The second “phase two” engine complies with the US EPA Tier 2 Bin 5 and future Euro 6 emissions standards through the use of a new NOx-reducing catalytic converter. (Earlier post.) With the reduction of engine-out NOx resulting from its combustion system (Premixed Charge Compression Ignition, PCCI), the engine will not require the use of a urea SCR NOx aftertreatment system to meet regulations. This engine is due to debut in the US and Japan in 2009.
For its approach to PCCI, Honda designed a new piston bowl and optimized the nozzle, further cooled the Exhaust Gas Recirculation (EGR), and initiated timing at close to TDC (top dead center). At very light loads, soot and NOx are almost zero. At higher loads, the level of engine out emissions can be lowered drastically, enabling the use of the catalytic converter.
With this catalytic converter, the i-DTEC engine series is capable of exceeding the proposed Euro6 regulation... and we will consider introducing this engine with the catalytic converter in Europe in addition to the US and Japan.—Takeo Fukui, President & CEO, Honda Motor
The new catalytic converter utilizes a two-layer structure: one layer adsorbs NOx from the exhaust gas and converts a portion of it into ammonia, while the other layer adsorbs the resulting ammonia, and uses it later in a reaction that converts the remaining NOx in the exhaust into nitrogen (N2).
Ammonia is a highly effective reagent for reducing NOx into N2 in an oxygen-rich, lean-burn atmosphere.
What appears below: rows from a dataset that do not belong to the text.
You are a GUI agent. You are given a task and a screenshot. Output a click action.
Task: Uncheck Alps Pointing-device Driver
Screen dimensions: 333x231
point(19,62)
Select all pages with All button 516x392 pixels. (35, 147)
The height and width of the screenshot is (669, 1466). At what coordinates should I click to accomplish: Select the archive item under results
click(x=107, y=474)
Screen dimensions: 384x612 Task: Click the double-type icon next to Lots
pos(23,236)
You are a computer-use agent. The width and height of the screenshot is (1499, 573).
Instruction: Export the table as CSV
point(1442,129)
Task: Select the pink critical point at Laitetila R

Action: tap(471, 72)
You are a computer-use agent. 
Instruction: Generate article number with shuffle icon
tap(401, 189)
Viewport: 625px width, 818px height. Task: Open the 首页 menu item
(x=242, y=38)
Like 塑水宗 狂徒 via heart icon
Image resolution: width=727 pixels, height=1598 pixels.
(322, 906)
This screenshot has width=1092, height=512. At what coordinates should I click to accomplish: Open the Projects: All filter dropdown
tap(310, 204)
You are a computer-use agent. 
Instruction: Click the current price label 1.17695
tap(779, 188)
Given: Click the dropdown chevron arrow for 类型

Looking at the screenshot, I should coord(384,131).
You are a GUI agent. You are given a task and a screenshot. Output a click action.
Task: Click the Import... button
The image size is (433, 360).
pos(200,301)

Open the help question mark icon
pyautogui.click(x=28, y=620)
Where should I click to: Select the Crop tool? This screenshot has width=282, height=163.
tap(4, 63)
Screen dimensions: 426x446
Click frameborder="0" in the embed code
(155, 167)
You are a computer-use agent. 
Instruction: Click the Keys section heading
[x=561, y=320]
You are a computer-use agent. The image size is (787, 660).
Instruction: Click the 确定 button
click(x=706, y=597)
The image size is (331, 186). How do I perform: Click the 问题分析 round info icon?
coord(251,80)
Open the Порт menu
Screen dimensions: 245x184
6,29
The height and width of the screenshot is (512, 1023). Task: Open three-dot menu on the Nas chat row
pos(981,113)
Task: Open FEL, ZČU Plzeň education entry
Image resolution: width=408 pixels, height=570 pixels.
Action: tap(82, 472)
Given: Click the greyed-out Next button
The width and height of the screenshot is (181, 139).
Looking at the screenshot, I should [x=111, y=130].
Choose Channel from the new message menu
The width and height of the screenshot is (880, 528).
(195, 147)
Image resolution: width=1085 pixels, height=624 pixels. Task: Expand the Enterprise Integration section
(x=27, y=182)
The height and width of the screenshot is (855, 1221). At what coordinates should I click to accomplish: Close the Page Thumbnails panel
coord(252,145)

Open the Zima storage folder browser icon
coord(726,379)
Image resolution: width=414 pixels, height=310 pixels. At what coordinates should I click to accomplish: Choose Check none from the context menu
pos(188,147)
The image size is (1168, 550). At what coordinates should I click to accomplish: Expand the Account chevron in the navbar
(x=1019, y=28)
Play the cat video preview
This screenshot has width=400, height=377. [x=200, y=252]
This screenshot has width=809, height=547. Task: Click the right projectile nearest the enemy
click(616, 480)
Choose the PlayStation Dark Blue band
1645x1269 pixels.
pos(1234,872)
The system also features enhanced NOx reduction performance at 200–300ºC, the main temperature range of diesel engines.
Alongside developing exhaust gas cleaning technology, Honda is also addressing other technical challenges in developing clean diesel engines, such as handling diesel fuels with different cetane numbers—a particular problem in the US—and meeting US On-Board Diagnostic System requirements.